• **EXERCISE PROMPT**
State how many lines in the following entries hold the word "will". The reply is that number only.

• **THE RECORDS**

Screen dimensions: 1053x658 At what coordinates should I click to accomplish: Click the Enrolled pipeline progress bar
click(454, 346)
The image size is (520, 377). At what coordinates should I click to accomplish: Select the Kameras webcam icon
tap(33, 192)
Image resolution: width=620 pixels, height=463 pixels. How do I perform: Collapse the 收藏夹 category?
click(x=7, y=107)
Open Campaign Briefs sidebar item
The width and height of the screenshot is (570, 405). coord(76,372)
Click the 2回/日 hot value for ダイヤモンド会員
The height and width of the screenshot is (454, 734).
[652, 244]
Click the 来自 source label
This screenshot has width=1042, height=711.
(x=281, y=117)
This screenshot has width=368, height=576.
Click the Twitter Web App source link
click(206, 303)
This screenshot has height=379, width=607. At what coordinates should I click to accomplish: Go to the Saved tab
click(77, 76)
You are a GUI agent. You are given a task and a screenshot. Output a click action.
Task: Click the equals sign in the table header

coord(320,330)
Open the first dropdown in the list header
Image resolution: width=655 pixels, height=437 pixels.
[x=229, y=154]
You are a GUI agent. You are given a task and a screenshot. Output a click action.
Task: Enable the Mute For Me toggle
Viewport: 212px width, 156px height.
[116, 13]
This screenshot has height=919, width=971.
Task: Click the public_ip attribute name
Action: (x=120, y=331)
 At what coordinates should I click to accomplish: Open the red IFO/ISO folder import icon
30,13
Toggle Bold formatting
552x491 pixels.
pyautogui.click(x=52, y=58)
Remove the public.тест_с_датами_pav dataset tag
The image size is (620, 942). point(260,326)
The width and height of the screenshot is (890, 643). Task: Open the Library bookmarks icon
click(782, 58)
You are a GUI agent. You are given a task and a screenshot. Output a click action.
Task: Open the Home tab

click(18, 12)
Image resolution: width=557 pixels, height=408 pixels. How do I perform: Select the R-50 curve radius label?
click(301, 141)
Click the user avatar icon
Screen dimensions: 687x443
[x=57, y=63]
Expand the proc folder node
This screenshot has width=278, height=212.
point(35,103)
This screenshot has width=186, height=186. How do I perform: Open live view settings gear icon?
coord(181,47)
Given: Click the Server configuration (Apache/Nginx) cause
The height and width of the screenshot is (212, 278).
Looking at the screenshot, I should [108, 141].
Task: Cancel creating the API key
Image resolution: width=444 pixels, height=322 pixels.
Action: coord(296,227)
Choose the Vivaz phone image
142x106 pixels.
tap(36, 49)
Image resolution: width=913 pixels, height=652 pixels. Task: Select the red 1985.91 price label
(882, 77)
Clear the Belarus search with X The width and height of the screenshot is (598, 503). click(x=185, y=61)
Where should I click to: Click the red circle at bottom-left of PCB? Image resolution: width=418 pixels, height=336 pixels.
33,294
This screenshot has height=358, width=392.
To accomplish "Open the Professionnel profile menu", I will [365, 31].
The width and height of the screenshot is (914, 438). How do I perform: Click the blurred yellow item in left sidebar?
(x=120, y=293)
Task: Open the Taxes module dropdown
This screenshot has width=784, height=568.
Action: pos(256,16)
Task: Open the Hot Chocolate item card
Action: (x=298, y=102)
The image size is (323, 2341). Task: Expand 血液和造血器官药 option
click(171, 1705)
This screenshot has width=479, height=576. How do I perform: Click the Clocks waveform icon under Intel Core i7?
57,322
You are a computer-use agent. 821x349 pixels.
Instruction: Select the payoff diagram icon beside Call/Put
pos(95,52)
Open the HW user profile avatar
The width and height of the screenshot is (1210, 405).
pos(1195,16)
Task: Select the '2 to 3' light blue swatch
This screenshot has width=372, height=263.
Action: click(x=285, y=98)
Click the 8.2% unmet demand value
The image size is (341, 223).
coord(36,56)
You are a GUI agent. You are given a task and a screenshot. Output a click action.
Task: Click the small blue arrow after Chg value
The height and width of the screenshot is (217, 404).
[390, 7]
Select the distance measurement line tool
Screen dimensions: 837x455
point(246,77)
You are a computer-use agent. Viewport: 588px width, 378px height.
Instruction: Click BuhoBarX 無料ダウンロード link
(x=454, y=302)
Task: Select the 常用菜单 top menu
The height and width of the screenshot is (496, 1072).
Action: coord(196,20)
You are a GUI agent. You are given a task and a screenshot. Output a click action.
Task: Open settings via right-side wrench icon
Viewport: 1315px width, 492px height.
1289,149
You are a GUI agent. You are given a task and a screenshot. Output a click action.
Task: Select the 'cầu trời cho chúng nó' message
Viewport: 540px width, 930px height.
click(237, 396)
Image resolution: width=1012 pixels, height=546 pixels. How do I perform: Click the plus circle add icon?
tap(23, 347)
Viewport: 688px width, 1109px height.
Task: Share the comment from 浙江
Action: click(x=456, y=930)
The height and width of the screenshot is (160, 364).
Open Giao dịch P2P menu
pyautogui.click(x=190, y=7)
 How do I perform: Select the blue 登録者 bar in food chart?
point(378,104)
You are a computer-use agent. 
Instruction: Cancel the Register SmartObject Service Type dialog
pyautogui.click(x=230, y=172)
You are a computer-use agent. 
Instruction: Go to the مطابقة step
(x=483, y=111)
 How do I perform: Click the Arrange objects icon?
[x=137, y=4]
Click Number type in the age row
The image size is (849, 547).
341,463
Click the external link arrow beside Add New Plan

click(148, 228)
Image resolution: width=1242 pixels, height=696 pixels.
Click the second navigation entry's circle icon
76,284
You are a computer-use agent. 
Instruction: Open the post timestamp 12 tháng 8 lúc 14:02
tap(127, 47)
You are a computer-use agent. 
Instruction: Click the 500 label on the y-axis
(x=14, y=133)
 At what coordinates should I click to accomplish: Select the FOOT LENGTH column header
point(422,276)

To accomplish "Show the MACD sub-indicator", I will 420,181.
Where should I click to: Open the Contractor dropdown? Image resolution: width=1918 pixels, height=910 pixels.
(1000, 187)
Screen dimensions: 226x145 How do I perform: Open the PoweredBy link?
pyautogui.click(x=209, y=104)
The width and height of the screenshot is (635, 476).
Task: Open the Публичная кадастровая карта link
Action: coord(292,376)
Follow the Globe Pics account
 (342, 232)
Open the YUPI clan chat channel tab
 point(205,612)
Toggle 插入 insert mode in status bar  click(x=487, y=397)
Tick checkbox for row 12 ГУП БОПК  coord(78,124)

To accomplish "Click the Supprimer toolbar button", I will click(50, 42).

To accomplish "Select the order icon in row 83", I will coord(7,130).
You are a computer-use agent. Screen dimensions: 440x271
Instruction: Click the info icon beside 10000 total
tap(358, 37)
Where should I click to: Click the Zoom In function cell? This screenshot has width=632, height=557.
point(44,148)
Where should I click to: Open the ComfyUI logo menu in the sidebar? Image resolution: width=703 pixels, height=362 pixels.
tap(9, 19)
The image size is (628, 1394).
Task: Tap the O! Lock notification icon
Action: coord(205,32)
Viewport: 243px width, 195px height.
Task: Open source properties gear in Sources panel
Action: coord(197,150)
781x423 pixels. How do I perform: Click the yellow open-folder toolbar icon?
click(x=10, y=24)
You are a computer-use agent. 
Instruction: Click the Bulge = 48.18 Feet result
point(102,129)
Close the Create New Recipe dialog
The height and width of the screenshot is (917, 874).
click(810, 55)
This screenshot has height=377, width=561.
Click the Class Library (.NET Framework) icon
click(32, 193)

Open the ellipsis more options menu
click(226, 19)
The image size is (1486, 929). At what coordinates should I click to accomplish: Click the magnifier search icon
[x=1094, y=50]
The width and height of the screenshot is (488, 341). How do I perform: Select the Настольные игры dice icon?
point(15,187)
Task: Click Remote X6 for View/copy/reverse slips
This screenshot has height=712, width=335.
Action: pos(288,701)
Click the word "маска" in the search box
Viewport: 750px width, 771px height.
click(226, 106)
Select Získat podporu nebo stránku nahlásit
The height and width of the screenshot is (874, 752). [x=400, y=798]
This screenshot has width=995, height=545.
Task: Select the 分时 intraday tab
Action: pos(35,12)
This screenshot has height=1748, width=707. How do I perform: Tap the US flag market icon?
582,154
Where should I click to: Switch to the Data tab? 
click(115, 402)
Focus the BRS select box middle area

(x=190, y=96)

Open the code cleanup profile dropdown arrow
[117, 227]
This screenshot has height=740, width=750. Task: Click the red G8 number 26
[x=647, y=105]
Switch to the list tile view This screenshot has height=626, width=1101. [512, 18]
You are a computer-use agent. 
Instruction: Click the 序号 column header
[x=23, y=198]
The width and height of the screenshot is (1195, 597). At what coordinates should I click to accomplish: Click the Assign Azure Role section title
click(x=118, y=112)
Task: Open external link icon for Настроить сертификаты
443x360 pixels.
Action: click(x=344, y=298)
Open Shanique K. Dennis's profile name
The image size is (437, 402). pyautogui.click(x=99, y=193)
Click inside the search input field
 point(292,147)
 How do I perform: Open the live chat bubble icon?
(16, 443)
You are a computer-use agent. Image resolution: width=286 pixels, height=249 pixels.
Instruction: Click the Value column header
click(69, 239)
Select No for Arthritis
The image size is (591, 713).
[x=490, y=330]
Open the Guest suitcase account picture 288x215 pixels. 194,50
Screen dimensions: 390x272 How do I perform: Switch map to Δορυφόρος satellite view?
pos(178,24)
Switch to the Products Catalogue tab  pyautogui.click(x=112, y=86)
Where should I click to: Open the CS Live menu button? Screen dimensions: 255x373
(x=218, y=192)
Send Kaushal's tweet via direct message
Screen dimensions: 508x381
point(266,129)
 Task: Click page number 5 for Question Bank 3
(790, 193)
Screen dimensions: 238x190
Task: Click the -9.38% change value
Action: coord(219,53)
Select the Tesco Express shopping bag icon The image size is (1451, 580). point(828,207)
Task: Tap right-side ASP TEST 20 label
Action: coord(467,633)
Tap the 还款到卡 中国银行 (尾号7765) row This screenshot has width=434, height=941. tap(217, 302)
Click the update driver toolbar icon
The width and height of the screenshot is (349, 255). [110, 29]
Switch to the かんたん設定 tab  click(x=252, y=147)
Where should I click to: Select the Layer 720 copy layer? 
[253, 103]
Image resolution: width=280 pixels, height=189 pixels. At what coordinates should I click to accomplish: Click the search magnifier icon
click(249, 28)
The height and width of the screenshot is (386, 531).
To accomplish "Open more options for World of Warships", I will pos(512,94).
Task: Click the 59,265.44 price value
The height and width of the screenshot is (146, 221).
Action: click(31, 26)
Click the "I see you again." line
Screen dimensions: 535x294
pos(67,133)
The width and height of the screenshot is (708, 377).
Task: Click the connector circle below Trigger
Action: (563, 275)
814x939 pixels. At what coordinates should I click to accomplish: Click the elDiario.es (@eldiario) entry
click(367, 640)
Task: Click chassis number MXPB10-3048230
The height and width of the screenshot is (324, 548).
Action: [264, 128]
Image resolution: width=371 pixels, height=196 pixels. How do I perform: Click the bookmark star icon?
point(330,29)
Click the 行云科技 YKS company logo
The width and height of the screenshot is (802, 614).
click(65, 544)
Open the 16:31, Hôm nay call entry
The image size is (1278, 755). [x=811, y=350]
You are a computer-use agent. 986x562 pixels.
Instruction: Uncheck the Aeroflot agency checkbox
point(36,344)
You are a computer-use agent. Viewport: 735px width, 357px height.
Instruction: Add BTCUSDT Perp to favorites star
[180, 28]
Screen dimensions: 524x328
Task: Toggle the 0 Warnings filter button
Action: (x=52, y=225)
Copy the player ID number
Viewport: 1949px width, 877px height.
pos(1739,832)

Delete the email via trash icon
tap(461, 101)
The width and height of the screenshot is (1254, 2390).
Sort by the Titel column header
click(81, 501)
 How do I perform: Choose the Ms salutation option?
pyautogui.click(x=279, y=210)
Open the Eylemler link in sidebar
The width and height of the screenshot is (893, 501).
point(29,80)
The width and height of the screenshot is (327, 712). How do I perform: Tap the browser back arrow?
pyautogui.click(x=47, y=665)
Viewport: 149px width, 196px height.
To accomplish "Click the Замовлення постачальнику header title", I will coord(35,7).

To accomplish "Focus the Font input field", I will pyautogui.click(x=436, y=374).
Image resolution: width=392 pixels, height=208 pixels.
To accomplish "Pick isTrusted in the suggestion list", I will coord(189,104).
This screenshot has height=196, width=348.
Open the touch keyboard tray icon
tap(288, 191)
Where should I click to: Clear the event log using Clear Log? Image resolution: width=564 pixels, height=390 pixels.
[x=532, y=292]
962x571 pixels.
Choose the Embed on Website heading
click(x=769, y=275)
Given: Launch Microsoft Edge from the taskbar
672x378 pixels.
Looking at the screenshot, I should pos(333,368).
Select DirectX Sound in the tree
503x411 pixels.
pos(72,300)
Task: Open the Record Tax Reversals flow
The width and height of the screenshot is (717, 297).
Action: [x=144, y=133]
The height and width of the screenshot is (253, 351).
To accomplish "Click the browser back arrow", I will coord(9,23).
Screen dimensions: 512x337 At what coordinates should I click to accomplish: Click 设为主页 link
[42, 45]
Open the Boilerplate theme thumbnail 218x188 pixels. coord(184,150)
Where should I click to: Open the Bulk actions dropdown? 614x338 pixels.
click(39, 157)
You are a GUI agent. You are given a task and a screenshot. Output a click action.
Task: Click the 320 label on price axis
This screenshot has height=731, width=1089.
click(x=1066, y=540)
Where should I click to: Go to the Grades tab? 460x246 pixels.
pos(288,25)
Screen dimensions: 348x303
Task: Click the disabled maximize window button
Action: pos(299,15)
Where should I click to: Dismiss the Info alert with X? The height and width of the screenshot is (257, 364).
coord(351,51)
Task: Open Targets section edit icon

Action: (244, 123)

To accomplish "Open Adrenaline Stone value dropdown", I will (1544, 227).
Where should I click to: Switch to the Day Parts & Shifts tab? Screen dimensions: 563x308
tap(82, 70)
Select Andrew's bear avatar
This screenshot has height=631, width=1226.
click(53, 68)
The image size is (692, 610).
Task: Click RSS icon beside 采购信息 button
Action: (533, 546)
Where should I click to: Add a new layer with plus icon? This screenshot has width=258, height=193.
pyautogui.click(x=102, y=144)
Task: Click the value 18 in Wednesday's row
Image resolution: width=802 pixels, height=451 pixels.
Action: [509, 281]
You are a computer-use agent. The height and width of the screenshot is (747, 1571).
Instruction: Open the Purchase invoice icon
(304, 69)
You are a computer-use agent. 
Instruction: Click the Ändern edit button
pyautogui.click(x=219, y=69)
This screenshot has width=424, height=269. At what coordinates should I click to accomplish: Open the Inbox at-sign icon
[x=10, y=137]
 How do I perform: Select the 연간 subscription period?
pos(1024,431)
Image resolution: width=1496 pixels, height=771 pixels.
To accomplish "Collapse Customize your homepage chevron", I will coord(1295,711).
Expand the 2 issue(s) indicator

• **RESPONSE**
11